**** DATASET CONTENT
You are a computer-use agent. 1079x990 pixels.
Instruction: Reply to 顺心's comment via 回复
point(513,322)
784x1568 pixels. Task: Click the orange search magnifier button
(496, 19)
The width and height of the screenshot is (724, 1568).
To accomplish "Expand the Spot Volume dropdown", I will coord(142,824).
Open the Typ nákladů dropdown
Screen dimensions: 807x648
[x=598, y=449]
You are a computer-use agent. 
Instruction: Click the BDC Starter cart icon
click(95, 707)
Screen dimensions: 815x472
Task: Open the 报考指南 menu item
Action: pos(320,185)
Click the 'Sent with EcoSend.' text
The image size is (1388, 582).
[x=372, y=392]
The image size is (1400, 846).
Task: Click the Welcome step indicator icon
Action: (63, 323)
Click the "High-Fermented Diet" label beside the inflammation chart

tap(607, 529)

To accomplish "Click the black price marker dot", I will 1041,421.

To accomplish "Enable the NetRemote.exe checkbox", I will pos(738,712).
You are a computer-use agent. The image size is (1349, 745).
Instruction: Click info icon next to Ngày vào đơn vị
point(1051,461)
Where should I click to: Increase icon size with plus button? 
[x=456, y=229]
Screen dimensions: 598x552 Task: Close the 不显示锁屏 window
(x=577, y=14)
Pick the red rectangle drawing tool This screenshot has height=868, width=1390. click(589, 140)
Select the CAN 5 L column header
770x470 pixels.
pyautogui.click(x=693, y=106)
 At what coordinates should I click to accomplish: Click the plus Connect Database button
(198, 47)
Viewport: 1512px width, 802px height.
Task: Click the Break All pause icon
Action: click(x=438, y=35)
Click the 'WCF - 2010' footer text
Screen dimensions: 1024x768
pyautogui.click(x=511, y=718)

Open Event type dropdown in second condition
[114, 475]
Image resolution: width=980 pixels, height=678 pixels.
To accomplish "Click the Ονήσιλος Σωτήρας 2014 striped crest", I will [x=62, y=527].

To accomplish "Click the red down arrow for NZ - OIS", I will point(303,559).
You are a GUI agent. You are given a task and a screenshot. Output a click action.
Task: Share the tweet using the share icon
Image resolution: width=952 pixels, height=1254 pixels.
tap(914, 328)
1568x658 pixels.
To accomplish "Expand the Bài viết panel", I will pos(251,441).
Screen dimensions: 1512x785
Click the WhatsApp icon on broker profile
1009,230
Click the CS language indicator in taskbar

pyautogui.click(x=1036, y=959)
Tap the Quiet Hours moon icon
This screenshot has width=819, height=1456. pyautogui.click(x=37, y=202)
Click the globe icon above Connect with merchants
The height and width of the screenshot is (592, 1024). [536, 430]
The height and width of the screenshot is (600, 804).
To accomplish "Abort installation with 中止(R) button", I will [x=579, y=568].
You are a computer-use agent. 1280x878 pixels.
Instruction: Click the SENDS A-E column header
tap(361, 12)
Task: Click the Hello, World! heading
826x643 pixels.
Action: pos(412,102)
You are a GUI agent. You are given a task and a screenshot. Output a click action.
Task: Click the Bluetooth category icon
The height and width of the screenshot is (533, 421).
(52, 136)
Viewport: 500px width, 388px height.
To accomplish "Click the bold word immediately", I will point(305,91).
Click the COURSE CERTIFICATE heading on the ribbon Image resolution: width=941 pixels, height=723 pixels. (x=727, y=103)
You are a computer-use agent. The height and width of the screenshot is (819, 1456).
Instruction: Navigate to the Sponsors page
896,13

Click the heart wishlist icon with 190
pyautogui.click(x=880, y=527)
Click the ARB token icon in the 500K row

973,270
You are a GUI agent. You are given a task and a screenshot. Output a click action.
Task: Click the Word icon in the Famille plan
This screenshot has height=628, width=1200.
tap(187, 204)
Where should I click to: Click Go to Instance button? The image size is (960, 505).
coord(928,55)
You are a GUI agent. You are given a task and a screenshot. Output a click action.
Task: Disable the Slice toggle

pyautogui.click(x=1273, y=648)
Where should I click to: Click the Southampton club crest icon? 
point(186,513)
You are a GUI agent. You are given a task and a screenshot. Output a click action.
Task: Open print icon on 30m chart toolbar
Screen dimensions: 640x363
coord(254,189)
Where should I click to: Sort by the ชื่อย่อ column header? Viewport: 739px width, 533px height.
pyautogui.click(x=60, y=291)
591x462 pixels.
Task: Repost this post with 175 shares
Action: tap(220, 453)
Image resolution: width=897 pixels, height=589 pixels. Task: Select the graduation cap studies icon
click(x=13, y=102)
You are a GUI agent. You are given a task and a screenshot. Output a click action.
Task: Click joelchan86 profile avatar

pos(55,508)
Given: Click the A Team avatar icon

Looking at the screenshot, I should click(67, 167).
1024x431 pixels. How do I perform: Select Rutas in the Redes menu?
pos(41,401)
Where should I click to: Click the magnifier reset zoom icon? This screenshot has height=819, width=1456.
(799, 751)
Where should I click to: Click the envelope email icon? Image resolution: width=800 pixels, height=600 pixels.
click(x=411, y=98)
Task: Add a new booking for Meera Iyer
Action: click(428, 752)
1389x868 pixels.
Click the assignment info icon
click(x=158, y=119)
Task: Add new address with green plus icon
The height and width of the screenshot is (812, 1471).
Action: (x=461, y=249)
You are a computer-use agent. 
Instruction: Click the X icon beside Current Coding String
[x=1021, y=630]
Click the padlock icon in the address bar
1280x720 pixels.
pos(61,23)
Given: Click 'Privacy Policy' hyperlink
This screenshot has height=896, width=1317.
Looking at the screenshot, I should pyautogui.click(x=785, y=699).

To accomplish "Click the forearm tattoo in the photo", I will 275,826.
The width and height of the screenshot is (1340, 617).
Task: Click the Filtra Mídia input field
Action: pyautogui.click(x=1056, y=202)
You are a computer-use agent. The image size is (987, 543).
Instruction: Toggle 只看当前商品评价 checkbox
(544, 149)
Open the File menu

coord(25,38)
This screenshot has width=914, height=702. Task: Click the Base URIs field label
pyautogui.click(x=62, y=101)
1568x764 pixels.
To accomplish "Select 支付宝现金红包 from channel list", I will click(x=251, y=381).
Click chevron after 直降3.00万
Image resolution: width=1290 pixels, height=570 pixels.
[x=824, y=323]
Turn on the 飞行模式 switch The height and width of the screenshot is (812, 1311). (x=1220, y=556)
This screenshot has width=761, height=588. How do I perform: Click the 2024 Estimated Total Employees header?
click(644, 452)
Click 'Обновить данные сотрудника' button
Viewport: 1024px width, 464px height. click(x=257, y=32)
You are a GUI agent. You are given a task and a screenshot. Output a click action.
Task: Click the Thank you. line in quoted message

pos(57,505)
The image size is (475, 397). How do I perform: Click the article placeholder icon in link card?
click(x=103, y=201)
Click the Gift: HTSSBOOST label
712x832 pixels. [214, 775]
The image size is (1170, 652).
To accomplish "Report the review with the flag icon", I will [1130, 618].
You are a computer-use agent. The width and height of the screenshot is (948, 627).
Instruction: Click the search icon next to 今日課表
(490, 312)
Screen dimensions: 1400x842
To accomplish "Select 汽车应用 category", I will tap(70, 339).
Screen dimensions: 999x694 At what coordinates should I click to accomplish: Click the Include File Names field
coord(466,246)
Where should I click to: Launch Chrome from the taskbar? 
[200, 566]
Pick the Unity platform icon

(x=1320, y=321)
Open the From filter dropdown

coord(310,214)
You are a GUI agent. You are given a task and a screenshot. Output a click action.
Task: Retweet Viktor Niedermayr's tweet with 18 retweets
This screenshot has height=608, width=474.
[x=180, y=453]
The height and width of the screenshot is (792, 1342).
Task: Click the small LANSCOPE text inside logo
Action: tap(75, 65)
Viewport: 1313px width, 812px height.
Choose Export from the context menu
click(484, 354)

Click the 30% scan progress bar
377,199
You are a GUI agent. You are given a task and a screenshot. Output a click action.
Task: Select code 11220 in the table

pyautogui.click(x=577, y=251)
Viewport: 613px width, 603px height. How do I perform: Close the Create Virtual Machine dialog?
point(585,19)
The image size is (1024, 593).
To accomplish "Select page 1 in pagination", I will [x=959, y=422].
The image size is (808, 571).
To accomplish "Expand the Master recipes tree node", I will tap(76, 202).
********
Copy the records above word for word, from the line that contains "Screen dimensions: 999x694" through the line that contains "coord(310,214)".

Screen dimensions: 999x694 At what coordinates should I click to accomplish: Click the Include File Names field
coord(466,246)
Where should I click to: Launch Chrome from the taskbar? 
[200, 566]
Pick the Unity platform icon

(x=1320, y=321)
Open the From filter dropdown

coord(310,214)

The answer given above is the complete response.